Le Conseil d’État a rendu le 1er décembre 2025 (n°493556) une décision importante en matière d’urbanisme et de gestion de la ressource en eau.
La haute juridiction administrative confirme qu’un projet de construction peut être refusé lorsque la consommation d’eau qu’il implique risque d’aggraver une insuffisance de ressource en eau potable.
Cette jurisprudence, qui concerne initialement une commune du Var, pourrait avoir des répercussions directes sur l’aménagement du territoire en Haute-Savoie, où plusieurs collectivités sont déjà confrontées à des tensions hydriques.
Une décision du Conseil d’État qui renforce le pouvoir des communes
Dans l’affaire jugée, le maire de la commune de Fayence avait refusé un permis de construire visant la réalisation d’un immeuble collectif de cinq logements.
Le motif invoqué reposait sur une situation déjà critique de la ressource en eau potable sur le territoire communal. Selon la commune, l’augmentation de la consommation d’eau générée par le projet risquait d’aggraver cette situation.
Saisi d’un pourvoi, le Conseil d’État confirme la position du juge administratif et considère que :
➡️ l’autorité compétente peut légalement refuser un permis de construire lorsque le projet compromet la capacité d’approvisionnement en eau potable du territoire.
Cette décision constitue désormais une référence importante pour les collectivités confrontées à des tensions sur la ressource en eau.
Une problématique déjà présente en Haute-Savoie
Cette jurisprudence trouve un écho particulier en Haute-Savoie, où certaines collectivités ont déjà été confrontées à des difficultés d’approvisionnement en eau potable.
Autour de Rumilly, plusieurs études menées depuis 2022 ont notamment mis en évidence une présence significative de PFAS dans certains captages d’eau.
Dans certains cas, les concentrations mesurées dépassaient les valeurs sanitaires de référence, ce qui a conduit les collectivités à prendre plusieurs mesures :
- mobilisation de ressources en eau extérieures,
- installation d’une unité de traitement des PFAS sur un captage stratégique,
- adaptation de la gestion du réseau d’eau potable.
Suspension de permis de construire : un précédent territorial
Face à ces difficultés, treize communes de la communauté de communes Rumilly Terre de Savoie ont décidé de suspendre temporairement la délivrance de permis de construire entre avril et décembre 2023.
Cette décision reposait sur une préoccupation simple :
garantir la capacité du territoire à assurer l’approvisionnement en eau potable pour les habitants actuels et futurs.
Comme l’avait expliqué le vice-président de la collectivité, il était nécessaire de marquer une pause dans la délivrance des autorisations d’urbanisme tant que la sécurité de l’approvisionnement en eau ne pouvait être garantie.

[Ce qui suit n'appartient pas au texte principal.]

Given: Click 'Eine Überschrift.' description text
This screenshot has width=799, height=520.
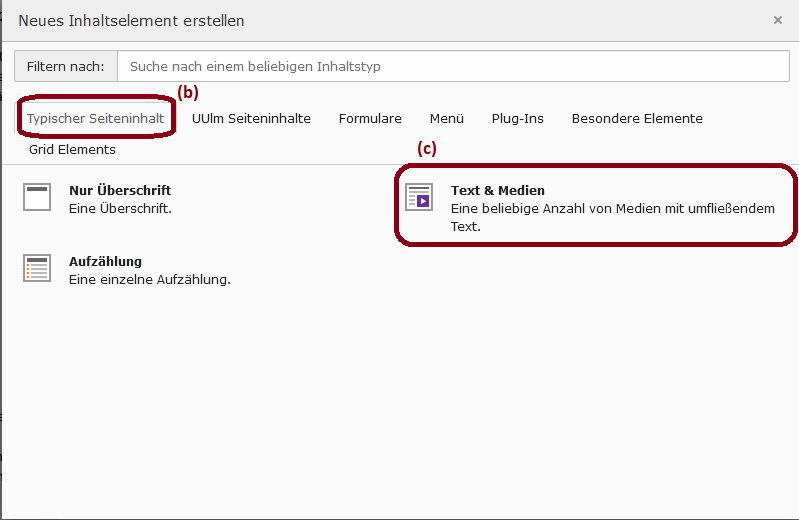Looking at the screenshot, I should coord(120,209).
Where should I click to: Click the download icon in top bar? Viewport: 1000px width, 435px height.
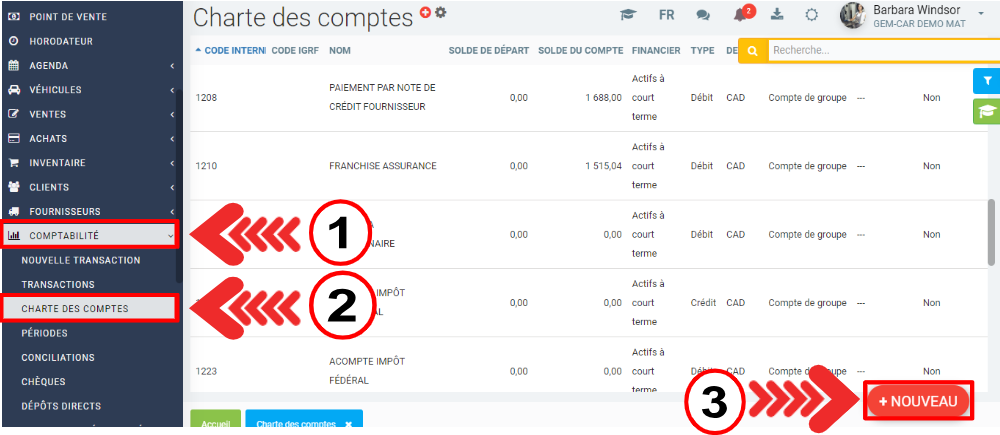(777, 15)

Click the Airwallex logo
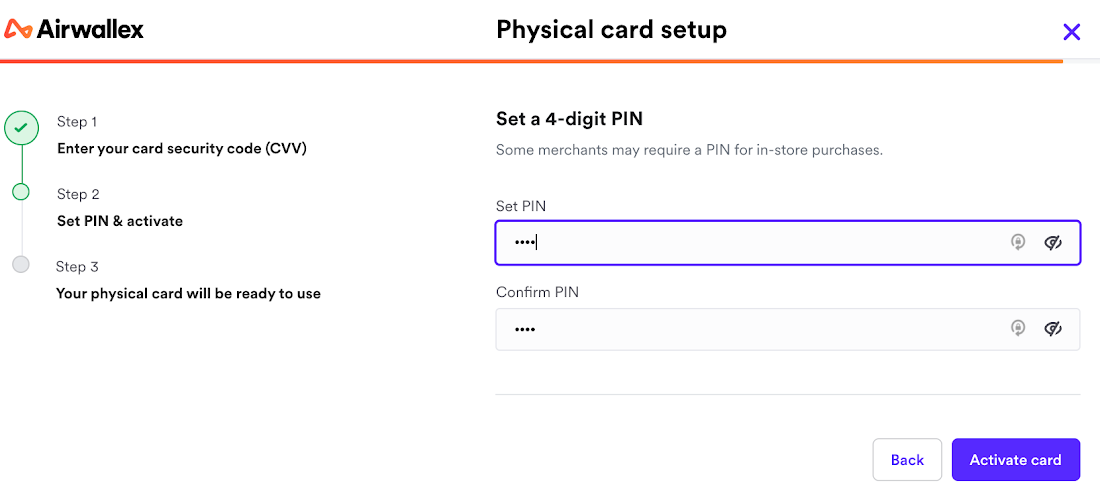point(75,29)
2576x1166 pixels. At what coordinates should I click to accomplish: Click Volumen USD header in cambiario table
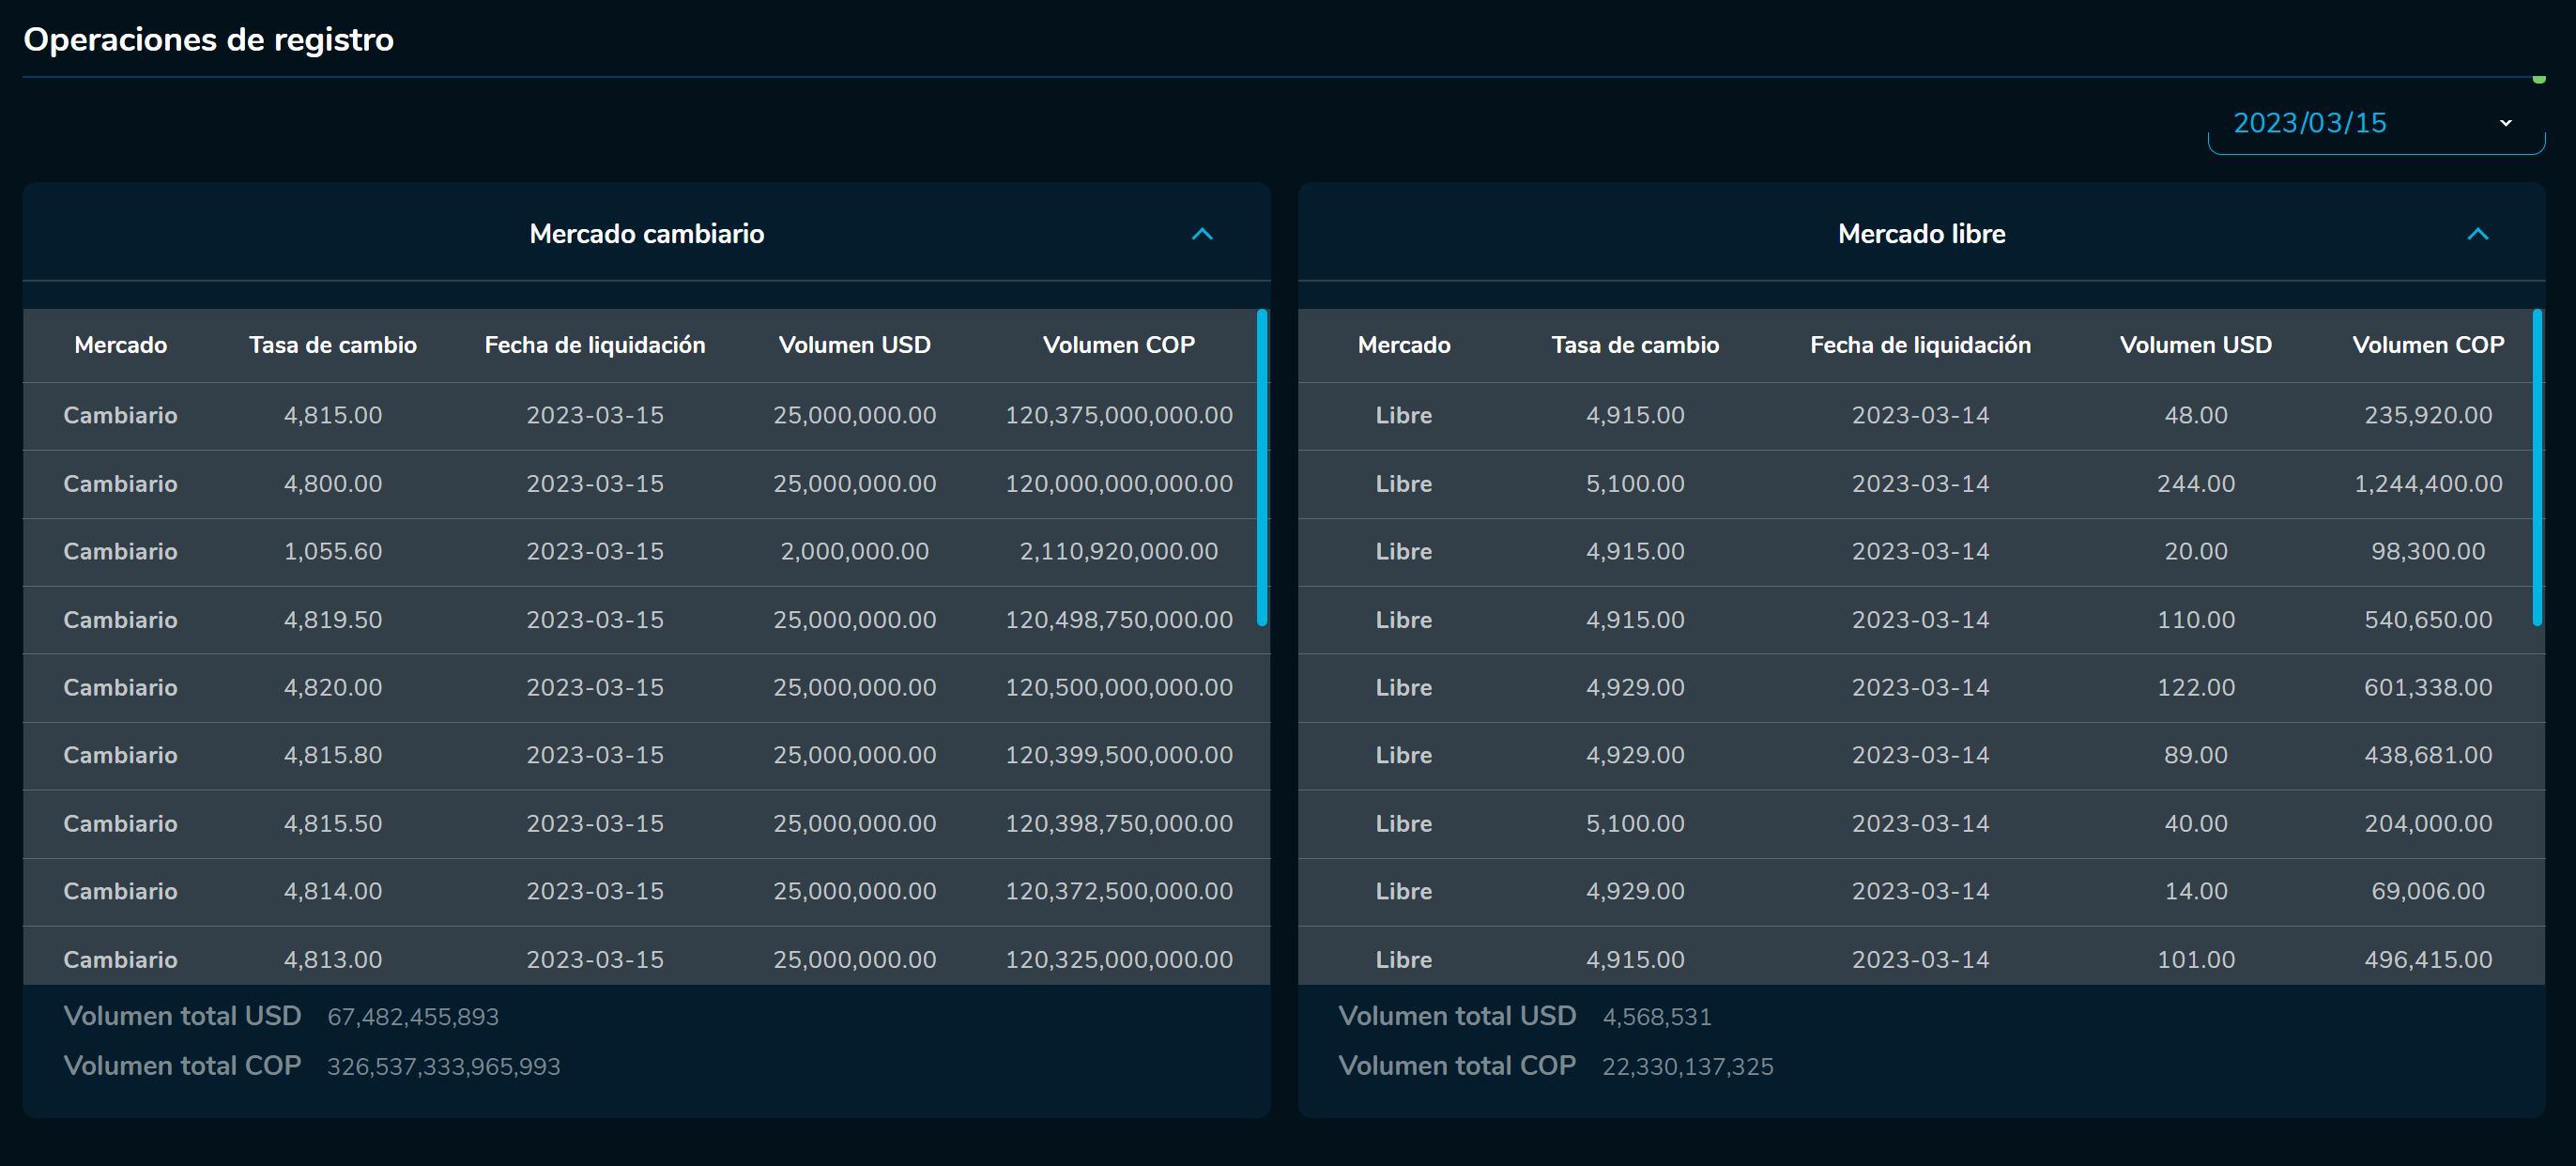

La décision récente du Conseil d’État confirme désormais la pertinence juridique de ce type de mesure.
Sécheresse et pression démographique : un enjeu pour l’urbanisation
La question de la ressource en eau devient d’autant plus sensible que la Haute-Savoie connaît :
- une forte pression immobilière,
- une croissance démographique soutenue,
- et des épisodes de sécheresse de plus en plus fréquents.
À titre d’exemple, l’ensemble du département a été placé en alerte sécheresse renforcée durant l’été 2025.
Cette situation signifie que :
- les cours d’eau présentent des niveaux particulièrement bas,
- les nappes souterraines sont fragilisées,
- et la gestion de l’eau devient un enjeu prioritaire pour les collectivités.
Vers un urbanisme conditionné par la ressource en eau ?
La jurisprudence du Conseil d’État pourrait ainsi avoir des conséquences importantes sur le développement urbain local.
À court ou moyen terme, plusieurs évolutions sont possibles :
- un contrôle plus strict de la capacité des réseaux d’eau potable avant la délivrance des permis,
- une limitation de l’urbanisation dans les secteurs où la ressource est fragile,
- une intégration renforcée de la question de l’eau dans les documents d’urbanisme (PLU ou PLUi).
Dans certains territoires, la disponibilité de la ressource en eau pourrait ainsi devenir un facteur déterminant pour l’autorisation de nouveaux projets immobiliers.
Une jurisprudence appelée à influencer l’aménagement du territoire
La décision du Conseil d’État du 1er décembre 2025 marque une évolution importante :
👉 la gestion de la ressource en eau devient un critère juridique central dans l’instruction des permis de construire.
Pour les collectivités de Haute-Savoie, cette jurisprudence pourrait conduire à repenser l’équilibre entre développement urbain et préservation des ressources naturelles.
Dans un contexte de changement climatique et de pression démographique, la capacité d’un territoire à garantir durablement l’accès à l’eau potable pourrait ainsi devenir l’un des principaux déterminants de l’aménagement local.